TEMPO.CO, Jakarta - Dari 548 provinsi dan kabupaten/kota, sebanyak 307 belum membentuk satgas daerah pengawalan sistem perizinan investasi online (online single submission/OSS).
"Menurut dugaan saya sebagian besar tidak paham mengenai konsep, kesiapan untuk mengawal, dan terakhir gagap teknologi (gaptek)," kata Ketua Harian Satgas Nasional OSS Kementerian Koordinator Bidang Perekonomian, Edi Putra, di Jakarta, Kamis, 8 Maret 2018.

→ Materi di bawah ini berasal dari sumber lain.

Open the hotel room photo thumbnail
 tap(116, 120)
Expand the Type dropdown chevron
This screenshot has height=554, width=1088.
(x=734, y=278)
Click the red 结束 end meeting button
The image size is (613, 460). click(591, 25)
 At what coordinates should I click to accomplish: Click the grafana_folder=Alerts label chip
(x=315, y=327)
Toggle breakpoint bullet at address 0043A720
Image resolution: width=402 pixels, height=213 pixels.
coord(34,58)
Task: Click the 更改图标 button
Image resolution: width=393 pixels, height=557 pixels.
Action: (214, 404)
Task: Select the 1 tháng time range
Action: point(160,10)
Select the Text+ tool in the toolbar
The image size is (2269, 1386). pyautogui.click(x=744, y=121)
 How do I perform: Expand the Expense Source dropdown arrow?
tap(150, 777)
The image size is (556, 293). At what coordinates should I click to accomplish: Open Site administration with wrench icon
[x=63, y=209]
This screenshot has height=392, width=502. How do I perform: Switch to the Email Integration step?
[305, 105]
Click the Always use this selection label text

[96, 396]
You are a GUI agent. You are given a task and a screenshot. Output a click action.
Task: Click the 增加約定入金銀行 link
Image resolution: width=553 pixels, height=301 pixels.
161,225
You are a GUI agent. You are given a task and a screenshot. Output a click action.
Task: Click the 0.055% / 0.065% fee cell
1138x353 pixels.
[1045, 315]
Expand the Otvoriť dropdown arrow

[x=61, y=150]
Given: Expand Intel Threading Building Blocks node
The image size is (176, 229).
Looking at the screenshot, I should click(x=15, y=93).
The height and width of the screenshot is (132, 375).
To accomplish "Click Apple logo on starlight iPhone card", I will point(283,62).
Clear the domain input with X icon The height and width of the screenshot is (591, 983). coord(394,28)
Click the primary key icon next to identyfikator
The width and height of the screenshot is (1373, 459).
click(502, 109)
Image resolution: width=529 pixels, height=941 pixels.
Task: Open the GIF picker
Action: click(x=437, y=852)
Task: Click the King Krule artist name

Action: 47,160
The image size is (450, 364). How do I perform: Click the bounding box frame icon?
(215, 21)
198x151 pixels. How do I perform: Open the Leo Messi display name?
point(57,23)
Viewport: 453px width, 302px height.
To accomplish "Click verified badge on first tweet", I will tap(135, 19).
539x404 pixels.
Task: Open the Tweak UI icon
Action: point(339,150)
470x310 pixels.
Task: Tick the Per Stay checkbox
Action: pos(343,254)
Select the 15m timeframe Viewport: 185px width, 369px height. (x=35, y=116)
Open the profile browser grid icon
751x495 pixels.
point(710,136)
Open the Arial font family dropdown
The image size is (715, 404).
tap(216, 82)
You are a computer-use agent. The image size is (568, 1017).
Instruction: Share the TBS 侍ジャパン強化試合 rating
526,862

Data per 7 Maret 2018 menunjukkan pembentukan satgas sudah mencapai 88 persen atau 30 provinsi, 40 persen atau 165 kabupaten, dan 47 persen atau 46 kota. Provinsi yang belum membentuk satgas antara lain Kalimantan Tengah, Maluku Utara, Papua Barat, dan Papua.
Provinsi yang seluruh kabupaten dan kotanya telah membentuk satgas, yakni Yogyakarta, Riau, Jambi, Bangka Belitung, Bengkulu, Gorontalo, dan Sumatera Selatan.
Menurut Edi, masing-masing daerah memerlukan satgas untuk mengawal sistem OSS. Sebab, sistem investasi di pusat akan terintegrasi dengan daerah dengan bantuan OSS. Satgas daerah, kata Edi, akan dipimpin oleh sekretaris daerah atau inspektur wilayah.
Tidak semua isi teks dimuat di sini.